_GOAL OF THE EXERCISE_
For this exercise, copy all the data exactly and include none of the pictures.

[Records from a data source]
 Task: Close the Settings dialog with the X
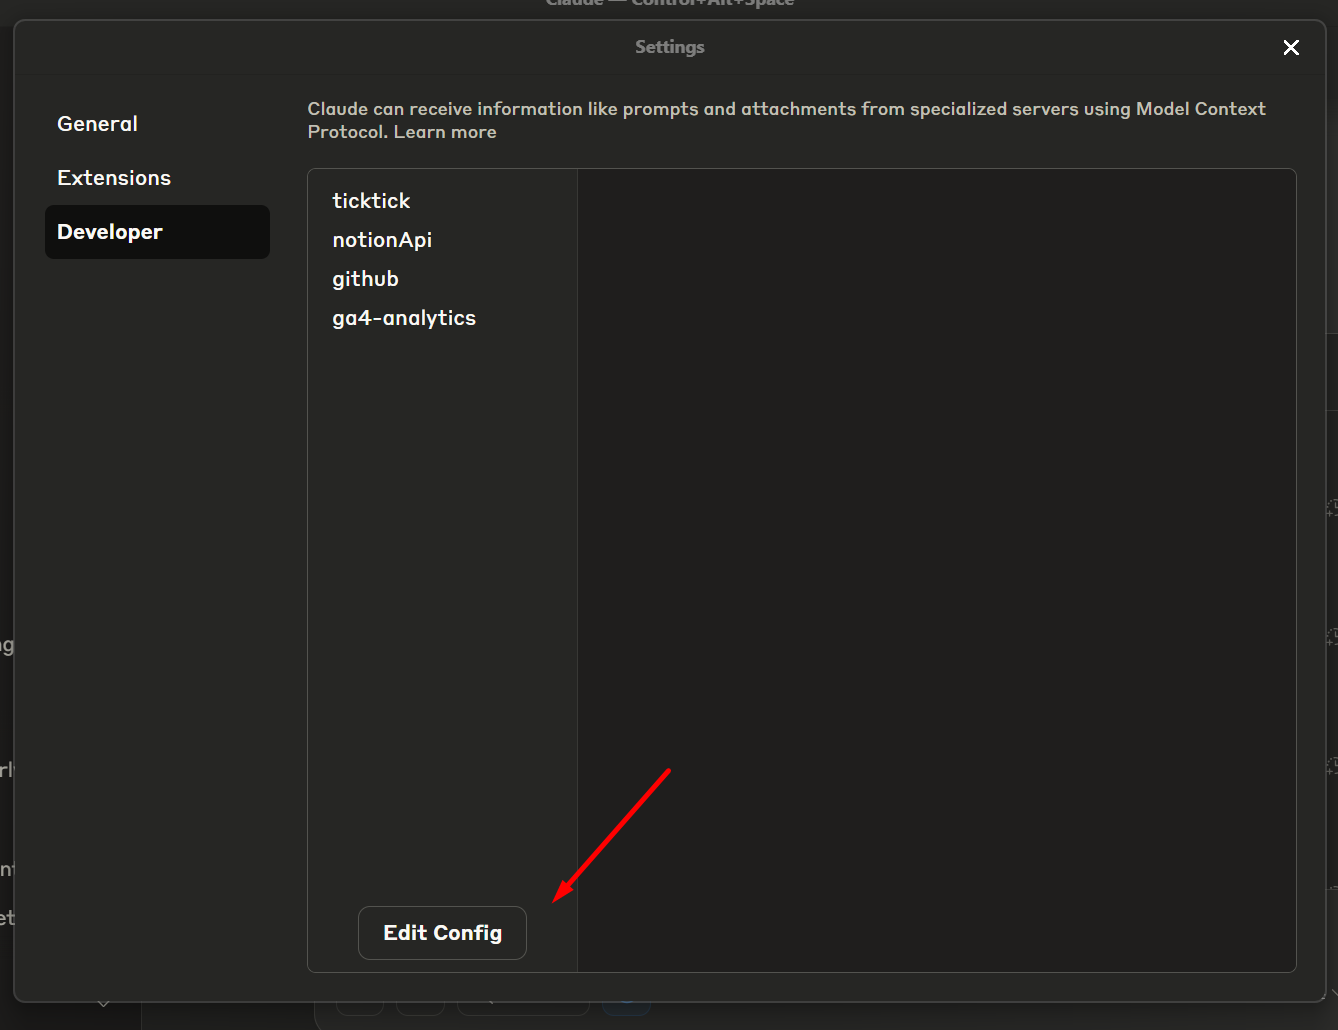(1291, 48)
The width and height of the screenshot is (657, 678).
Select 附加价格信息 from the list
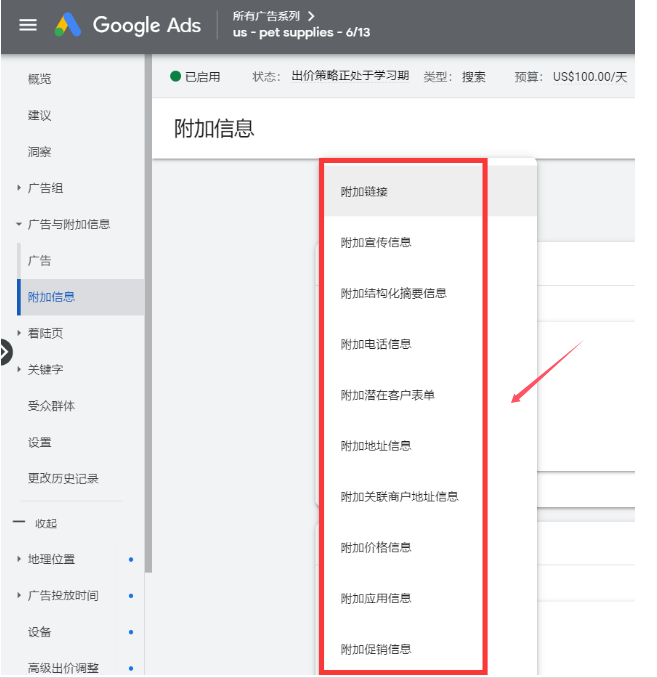pyautogui.click(x=376, y=547)
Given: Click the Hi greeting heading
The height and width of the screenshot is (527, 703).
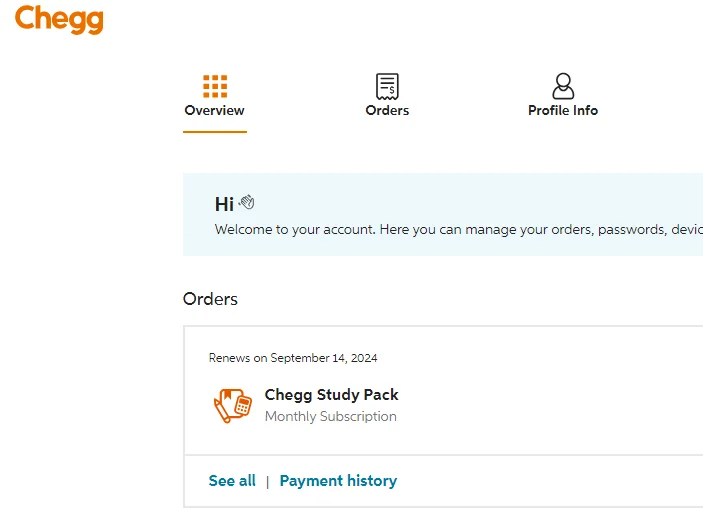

_COMPLETED EXERCISE_
 Task: Close the Settings dialog with the X
(1291, 48)
The width and height of the screenshot is (657, 678).
Select 附加价格信息 from the list
pyautogui.click(x=376, y=547)
Given: Click the Hi greeting heading
The height and width of the screenshot is (527, 703).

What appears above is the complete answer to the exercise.